Segmented Bones from Astatotilapia calliptera, Genyochromis mento (mbuna) and Trematocranus placodon (shallow benthic). (A, left) A close up, lateral view of the head of each species (species name indicated on right), showing the dentary (green), premaxilla (pink) and lower pharyngeal jaw (purple) positioned within a volume render of the head. (A, right) A whole body lateral view showing the aforementioned jaw bones, as well as the first non-rib-bearing vertebra (orange), the first rib-bearing (precaudal, PC) vertebrae (light blue), PC8 (green), non-rib bearing (caudal, CV), CV3 (orange), CV10 (gold) and the pre-urostyle vertebrae (red). (B) Anterior (top) and anterolateral (bottom) view of the lower pharyngeal jaws for each species in (A). Scale for all images is 1cm. See Supplementary Table S1 for details of the specimens used. 3D models for all segmented bones can be found in the Supplementary Material.

Fig. 6

Segmented Bones from Rhamphochromis esox (Rhamphochromis), Pallidochromis tokolosh (Diplotaxodon) and Copadichromis trimaculatus (Utaka). (A) Left, lateral view of the head of each species, showing the dentary (green), premaxilla (pink) and lower pharyngeal jaw (purple).

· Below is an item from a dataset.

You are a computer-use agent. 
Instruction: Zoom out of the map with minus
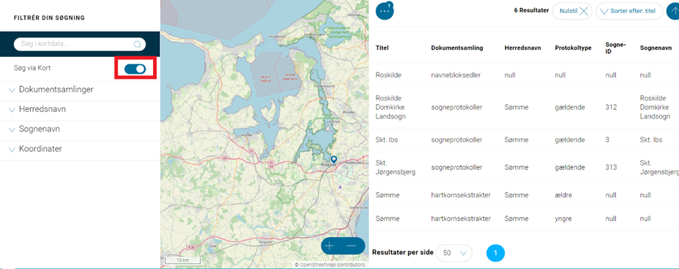(351, 246)
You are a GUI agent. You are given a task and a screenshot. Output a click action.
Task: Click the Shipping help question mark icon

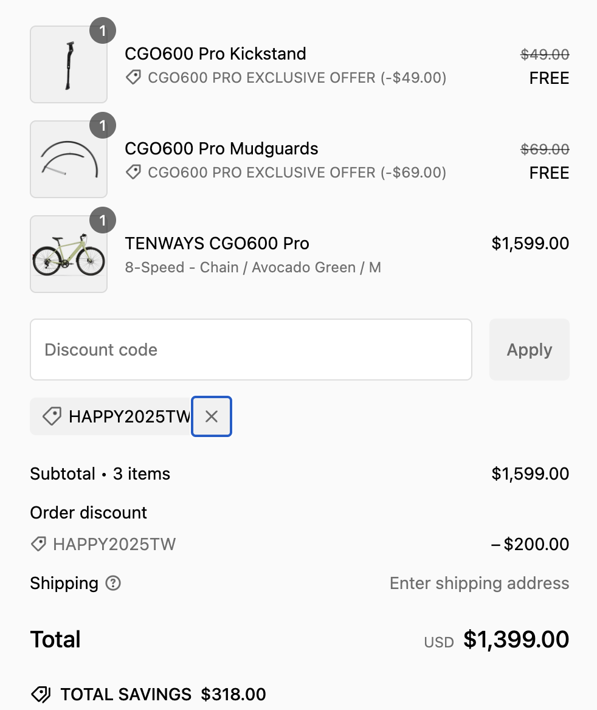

Right, whole body lateral views showing aforementioned jaw bones, as well as the first non-rib-bearing vertebrae (orange), the first rib-bearing (precaudal, PC) vertebrae (light blue), PC8 (green), non-rib bearing (caudal, CV), CV3 (orange), CV10 (gold) and the pre-urostyle vertebrae (red). (B) Images of select vertebrae (indicated) from each species shown in (A). Axes are indicated (A, anterior; P, posterior; D, dorsal; V, ventral). Vertebral models are labelled (ac, anterior cone span; cn, centrum; ec (dr), epicentrals (dorsal ribs); hc, haemal canal; hs, haemal spine; nc, neural canal; nf, neural foramen; ns, neural spine; pc, posterior cone span; pr, pleural ribs; zg, zygapophyses). Scale for all images is 1cm, besides CV10 for Utaka which is 0.1cm. See Supplementary Table S1 for details of the specimens used. 3D models for all segmented bones can be found in the supplementary material.

Fig. 7

Example specimen volume rendering with body aspect ratio landmarks. The number of precaudal (pink) and caudal vertebrae (blue), including the urostyle, the total number of vertebrae (sum of the precaudal and caudal vertebrae, including the urostyle) and the body aspect ratio was estimated for 113 of the 116 specimens in the dataset. The landmarks used to estimate the body aspect ratio are indicated in the figure on an example specimen (Maylandia zebra, L-BV:M6, see Supplementary Table S1). Landmarks 1 and 2 were used to calculate the length, and landmarks 3 and 4 the width by calculating the length of a straight line between the x,y coordinates. Landmark 1, anterior tip of the premaxilla; Landmark 2, centre of the urostyle; Landmark 3, Base of the first dorsal fin spine; Landmark 4, base of the pelvic fin spine.